- Theatrical release poster
- Directed by: Evan Oppenheimer
- Written by: Evan Oppenheimer
- Produced by: Wendy Blackstone Michael Mailer Edward Schmidt Alessandro Penazzi
- Starring: Brett Dalton Alessandra Mastronardi Alessandro Preziosi Stana Katic
- Cinematography: Gherardo Gossi
- Edited by: Dean Marcial
- Music by: Wendy Blackstone
- Production companies: Michael Mailer Films Black Sand Pictures
- Distributed by: Orion Pictures Gunpowder & Sky
- Release date: January 27, 2017;
- Running time: 93 minutes
- Countries: Italy United States
- Languages: English Italian

= Lost in Florence =

Lost in Florence (previously titled The Tourist) is a 2017 romantic drama film written and directed by Evan Oppenheimer. It stars Brett Dalton, Alessandra Mastronardi, Alessandro Preziosi and Stana Katic.

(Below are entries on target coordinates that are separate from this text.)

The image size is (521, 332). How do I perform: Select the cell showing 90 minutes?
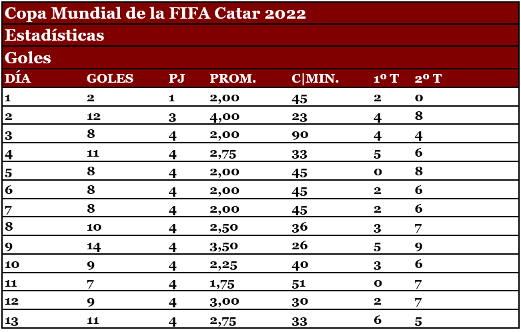[x=300, y=136]
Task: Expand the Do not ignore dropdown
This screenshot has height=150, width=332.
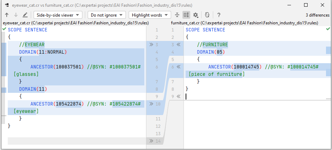Action: (x=107, y=15)
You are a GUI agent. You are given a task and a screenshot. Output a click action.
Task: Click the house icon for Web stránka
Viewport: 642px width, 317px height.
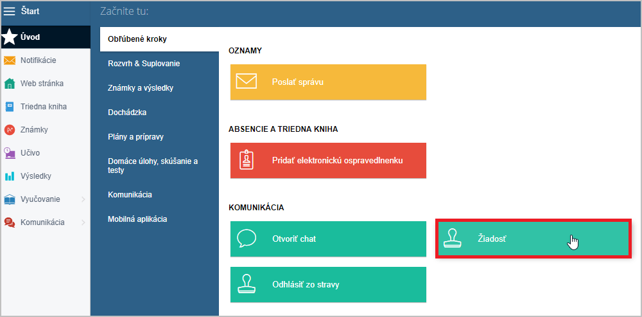click(10, 84)
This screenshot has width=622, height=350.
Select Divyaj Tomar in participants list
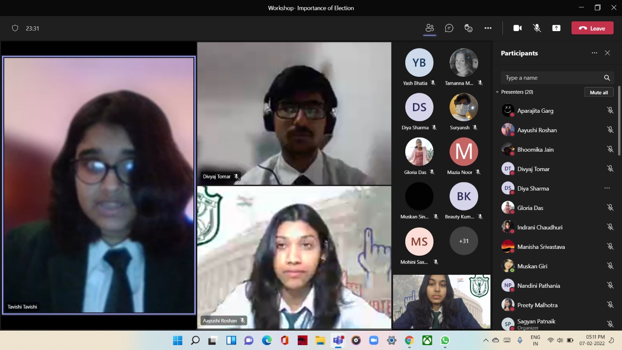[533, 169]
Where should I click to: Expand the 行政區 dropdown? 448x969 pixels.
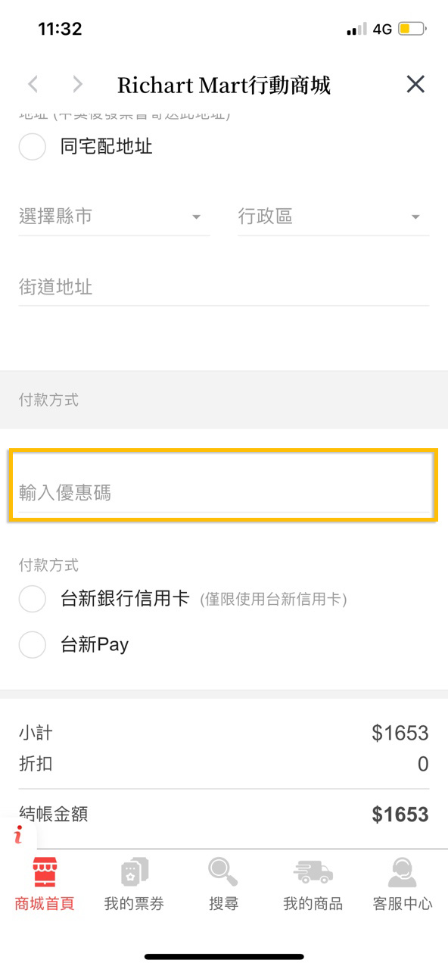334,217
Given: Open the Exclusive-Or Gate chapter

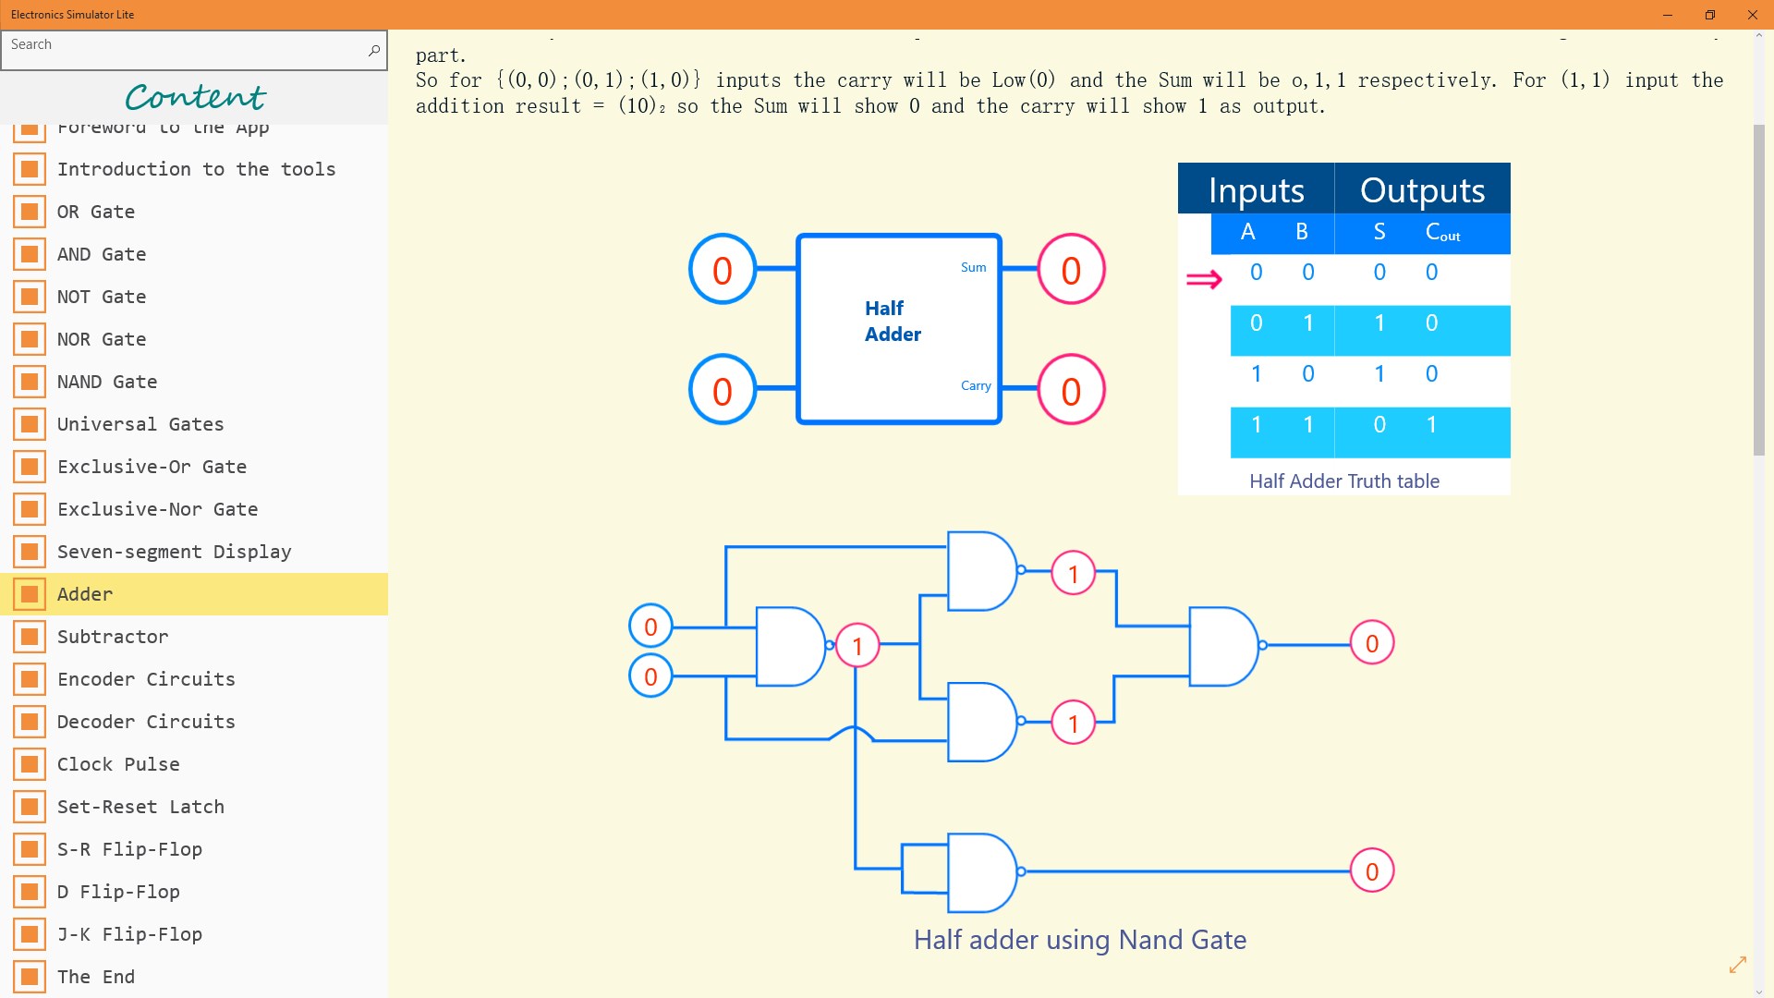Looking at the screenshot, I should tap(152, 467).
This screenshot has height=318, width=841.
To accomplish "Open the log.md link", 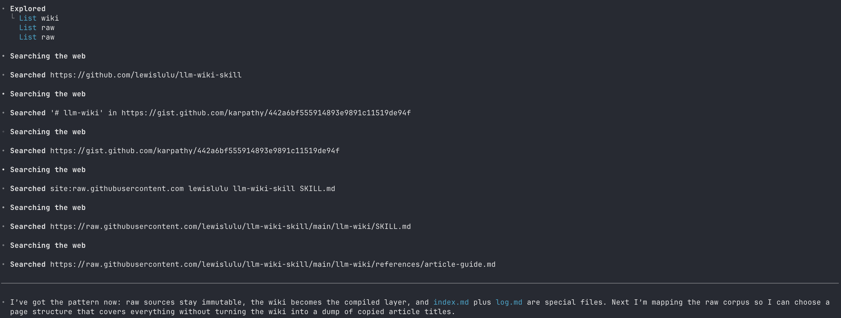I will 509,302.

The sport featured in the film is Calcio Fiorentino, an ancient form of soccer traditionally played in Florence since the sixteenth century.

==Production==
Originally titled The Tourist, filming took place on location in Florence, Italy for four weeks beginning 9 June 2014, and filming completed around 10 July 2014.

==Release==
In 2016, two years after production, the film was picked up for distribution by Orion Pictures and Gunpowder & Sky, and was released on 27 January 2017.